De repente un día te das cuenta que algo ha cambiado dentro de ti. Algo que consigue que las decisiones que tienes que tomar respecto a tu persona se basen en criterios totalmente diferentes a lo que estabas acostumbrado hasta el momento. De modo que las mismas se vean afectadas por esa nueva manera de ver y sentir las cosas llamada madurez. Una especie de despertar con el que comienzas a ser consciente de que en la vida no se trata de cantidad sino de calidad. A la plenitud, madurez.
Y es que llega un día en el que descubres que la calidad es la base de todo para una vida plena y feliz.

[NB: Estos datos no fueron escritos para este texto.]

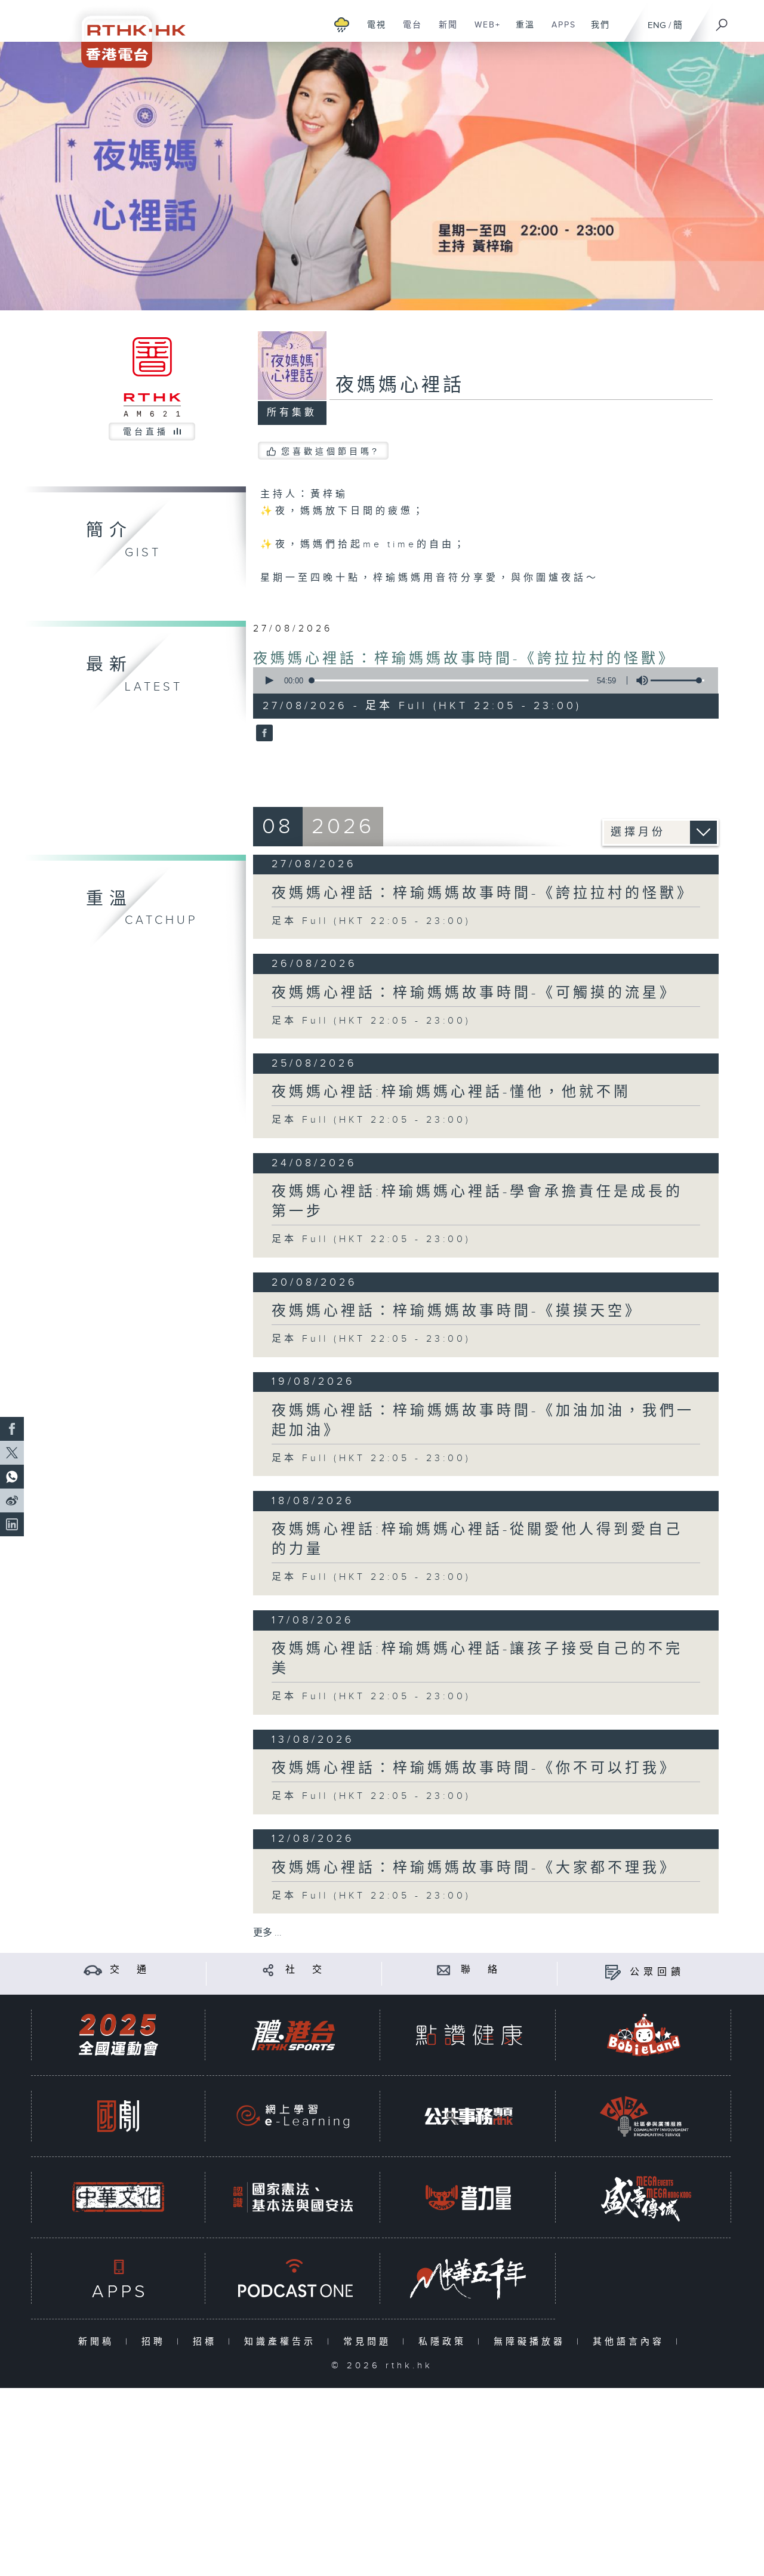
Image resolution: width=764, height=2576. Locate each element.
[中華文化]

Desde el desayuno que te preparas por la mañana al despertar hasta las relaciones sentimentales más intimas que acostumbras a mantener.
Una nueva perspectiva que tiene mucho o todo que ver con la madurez personal que alcanzas con el paso de los años. Una madurez que te proporciona con cierto haló, los verdaderos secretos de la vida. Pequeños hallazgos que hacen que con cada nuevo grado de madurez, disfrutes de las mismas cosas de siempre de una forma totalmente diferente.
Porque los años te enseñan algo muy importante: Que la juventud se caracteriza por lo inmediato y a pesar de ser ansiada una vez perdida tiene grandes defectos que no eres capaz de ver hasta que alcanzas la madurez. El mayor de ellos la propia inexperiencia, que consigue que tus decisiones sean equivocadas y erróneas porque valoras más la inmediatez, lo superfluo y la cantidad que la calidad.
Y es que la madurez temida desacertadamente, tiene una gran virtud. La madurez es experiencia y la experiencia te recuerda que lo complejo no tiene cabida en la vida si no tiene como recompensa la excelencia. La madurez te otorga la sabiduría necesaria y suficiente para que tus decisiones sean mucho más acertadas de lo que eran hasta el momento.
La madurez y la experiencia que ello implica te enseña que la vida no se trata de llenar vacíos, sino de completar espacios que ya se encontraban decorados de por si.